Molti gli autori. E naturalmente esposti alla controversia, e talora scandalosi, i giudizi, fra i quali spiccano le argomentazioni a favore di Ammaniti, di Scarpa e soprattutto di Nove. "Mercificazione totale della vita e dell'immaginario": ecco il tema profondo di Nove. Nell'universo mercificato appaiono immersi sia i personaggi sia "lo scrittore che li osserva": ecco l'ambiguità di Nove. S'incontrano di continuo tali tratti pungenti, che arrivano al cuore di un libro e lo collegano alle altre cose del mondo, e ne colgono le contraddittorie dinamiche (del libro e del mondo). Assieme a Sinibaldi vorrei discutere non tanto i singoli giudizi, con i quali ho il piacere di consentire spesso; quanto certi suoi enunciati generali che scuotono opinioni radicate e forse pigre. Per esempio. Sarà vero che è scomparsa l'odiosa medietà, una tipica ossessione intellettuale? Sarà vero che il pluralismo senza centro e senza egemonie ha eliminato "quel centro ideale fatto di lingua media, valori medi, prodotti medi"? Possiamo smettere di preoccuparci del "midcult"? E l'omologazione, se avviene, dove avviene?
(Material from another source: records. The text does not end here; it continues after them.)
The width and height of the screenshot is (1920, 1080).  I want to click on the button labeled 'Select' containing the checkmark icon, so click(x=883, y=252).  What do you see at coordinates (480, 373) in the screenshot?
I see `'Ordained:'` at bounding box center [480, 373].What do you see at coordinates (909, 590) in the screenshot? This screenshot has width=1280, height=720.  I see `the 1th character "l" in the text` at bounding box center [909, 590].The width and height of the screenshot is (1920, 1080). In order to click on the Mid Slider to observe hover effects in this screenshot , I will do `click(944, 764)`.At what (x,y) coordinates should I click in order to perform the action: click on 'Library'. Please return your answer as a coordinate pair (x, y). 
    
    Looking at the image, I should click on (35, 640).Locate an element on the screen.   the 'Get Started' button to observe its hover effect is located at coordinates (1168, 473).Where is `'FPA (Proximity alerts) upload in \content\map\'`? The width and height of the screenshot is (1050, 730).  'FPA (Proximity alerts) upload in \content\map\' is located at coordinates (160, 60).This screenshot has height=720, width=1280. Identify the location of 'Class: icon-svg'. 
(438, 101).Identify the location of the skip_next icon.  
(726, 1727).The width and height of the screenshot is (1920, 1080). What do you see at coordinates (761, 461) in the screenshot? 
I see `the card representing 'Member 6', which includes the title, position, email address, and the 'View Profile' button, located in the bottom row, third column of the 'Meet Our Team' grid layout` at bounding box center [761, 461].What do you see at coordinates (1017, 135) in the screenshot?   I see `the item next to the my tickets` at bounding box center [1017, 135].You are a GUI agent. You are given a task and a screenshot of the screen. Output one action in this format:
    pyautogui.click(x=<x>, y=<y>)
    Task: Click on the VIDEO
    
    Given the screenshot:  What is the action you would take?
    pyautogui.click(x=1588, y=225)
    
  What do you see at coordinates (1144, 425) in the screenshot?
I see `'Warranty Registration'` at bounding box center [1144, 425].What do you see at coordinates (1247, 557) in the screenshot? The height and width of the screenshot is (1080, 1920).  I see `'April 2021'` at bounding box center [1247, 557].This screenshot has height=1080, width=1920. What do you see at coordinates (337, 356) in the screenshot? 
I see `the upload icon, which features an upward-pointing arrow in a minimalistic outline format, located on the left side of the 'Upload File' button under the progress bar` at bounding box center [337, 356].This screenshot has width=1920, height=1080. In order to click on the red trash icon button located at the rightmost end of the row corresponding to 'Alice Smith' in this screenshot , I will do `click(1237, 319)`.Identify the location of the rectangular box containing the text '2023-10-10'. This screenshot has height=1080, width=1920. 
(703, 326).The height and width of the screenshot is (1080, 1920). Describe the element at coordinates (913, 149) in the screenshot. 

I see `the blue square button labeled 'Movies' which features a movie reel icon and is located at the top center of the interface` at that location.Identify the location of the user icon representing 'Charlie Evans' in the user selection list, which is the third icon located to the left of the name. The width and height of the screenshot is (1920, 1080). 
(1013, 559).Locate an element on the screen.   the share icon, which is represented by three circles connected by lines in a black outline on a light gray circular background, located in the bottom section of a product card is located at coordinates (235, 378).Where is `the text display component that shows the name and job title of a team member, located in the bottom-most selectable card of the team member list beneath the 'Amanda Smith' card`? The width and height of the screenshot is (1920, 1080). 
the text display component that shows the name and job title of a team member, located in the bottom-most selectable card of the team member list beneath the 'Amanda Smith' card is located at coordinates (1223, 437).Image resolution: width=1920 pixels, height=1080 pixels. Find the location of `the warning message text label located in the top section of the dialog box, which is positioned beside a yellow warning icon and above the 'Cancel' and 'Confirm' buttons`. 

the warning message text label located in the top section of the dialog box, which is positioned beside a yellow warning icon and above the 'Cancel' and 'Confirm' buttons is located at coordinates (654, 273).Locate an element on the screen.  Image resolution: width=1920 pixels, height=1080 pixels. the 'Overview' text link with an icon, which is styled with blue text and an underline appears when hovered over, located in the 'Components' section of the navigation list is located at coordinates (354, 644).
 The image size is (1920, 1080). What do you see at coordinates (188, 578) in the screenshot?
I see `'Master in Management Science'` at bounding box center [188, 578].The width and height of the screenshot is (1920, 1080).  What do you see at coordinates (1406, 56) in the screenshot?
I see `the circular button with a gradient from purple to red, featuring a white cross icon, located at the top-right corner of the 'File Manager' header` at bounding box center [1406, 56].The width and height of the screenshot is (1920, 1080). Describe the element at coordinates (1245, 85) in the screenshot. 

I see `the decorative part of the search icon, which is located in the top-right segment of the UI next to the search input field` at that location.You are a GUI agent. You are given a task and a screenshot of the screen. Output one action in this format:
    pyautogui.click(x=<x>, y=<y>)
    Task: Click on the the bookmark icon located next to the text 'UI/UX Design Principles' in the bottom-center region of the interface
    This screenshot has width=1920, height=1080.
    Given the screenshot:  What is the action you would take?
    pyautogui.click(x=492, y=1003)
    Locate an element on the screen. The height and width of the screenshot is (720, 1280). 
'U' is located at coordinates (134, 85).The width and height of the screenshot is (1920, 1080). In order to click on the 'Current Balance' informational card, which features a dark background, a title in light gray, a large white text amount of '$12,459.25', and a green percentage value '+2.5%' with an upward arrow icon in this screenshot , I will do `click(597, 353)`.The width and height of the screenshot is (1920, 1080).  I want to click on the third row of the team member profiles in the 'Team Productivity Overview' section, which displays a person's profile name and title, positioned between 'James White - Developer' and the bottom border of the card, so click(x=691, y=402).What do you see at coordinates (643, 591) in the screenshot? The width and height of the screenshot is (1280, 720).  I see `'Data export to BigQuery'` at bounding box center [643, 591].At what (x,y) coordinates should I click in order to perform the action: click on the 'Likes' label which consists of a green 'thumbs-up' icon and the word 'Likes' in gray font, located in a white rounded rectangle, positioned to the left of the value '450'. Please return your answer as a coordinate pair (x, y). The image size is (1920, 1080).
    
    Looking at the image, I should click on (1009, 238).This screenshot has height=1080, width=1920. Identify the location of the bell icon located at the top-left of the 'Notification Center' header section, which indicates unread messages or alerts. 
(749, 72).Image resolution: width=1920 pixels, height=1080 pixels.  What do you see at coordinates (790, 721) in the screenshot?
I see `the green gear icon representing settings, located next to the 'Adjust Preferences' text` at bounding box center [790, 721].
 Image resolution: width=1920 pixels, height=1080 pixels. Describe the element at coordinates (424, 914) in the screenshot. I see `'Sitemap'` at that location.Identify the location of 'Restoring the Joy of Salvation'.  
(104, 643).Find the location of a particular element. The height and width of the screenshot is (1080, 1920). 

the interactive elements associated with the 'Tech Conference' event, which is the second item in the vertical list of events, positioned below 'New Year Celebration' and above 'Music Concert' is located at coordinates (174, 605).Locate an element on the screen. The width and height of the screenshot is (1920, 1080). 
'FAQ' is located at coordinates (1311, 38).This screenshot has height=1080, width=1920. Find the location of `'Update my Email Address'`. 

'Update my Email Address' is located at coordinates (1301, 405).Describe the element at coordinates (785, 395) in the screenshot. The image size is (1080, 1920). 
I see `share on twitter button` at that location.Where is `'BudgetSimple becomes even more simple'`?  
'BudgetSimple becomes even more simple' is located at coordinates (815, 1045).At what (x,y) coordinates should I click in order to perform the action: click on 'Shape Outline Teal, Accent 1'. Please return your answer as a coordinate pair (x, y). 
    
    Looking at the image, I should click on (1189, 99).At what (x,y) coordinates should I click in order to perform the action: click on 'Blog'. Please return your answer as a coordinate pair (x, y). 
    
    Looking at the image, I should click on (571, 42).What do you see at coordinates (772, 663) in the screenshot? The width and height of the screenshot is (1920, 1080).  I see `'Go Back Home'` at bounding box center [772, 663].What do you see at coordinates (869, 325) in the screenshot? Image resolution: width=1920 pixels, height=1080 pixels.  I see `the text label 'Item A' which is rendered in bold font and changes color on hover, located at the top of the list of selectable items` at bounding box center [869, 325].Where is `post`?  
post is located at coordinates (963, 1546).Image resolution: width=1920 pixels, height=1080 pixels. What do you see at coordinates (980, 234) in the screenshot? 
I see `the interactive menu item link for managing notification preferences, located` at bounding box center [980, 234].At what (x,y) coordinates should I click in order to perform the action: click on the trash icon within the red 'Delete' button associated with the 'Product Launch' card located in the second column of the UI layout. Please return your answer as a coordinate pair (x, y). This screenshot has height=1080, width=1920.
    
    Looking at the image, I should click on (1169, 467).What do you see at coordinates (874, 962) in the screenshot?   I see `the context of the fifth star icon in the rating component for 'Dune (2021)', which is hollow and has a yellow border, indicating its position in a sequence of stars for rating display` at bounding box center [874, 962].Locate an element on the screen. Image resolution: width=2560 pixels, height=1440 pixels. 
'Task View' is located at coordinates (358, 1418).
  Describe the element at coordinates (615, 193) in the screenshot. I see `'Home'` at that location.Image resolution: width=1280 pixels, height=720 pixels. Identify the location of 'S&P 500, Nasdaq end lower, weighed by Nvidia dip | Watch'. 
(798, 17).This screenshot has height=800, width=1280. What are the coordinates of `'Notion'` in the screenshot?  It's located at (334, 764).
Sarà vero che semmai lingua media è quella cannibale? (Tesi trascinante, come quando Tommaso Labranca sostiene che il "trash" è Zavoli).
La scommessa della letteratura non è di sopravvivere in quanto postuma (e si spera che riesca comunque a farlo), ma di saper rinascere all'altezza del cambiamento. La scommessa di Sinibaldi (rivolta a maestri e amici, lettori, critici, tutti chiamati in causa) è che il cambiamento non sia imbarbarimento. Trovo, nascosta nel capitolo sui rischi dei "vicoli ciechi", una bella formulazione di quel che la letteratura dovrebbe ancora essere: un linguaggio capace di avere contatti "con la vita e la realtà davvero vissuta", di aggiungere "qualcosa di decisivo" all'esperienza. Sinibaldi ha un'immagine forte del libro e a questa resta fedele, cercando un nucleo di sommersa eticità nei libri che lo attirano.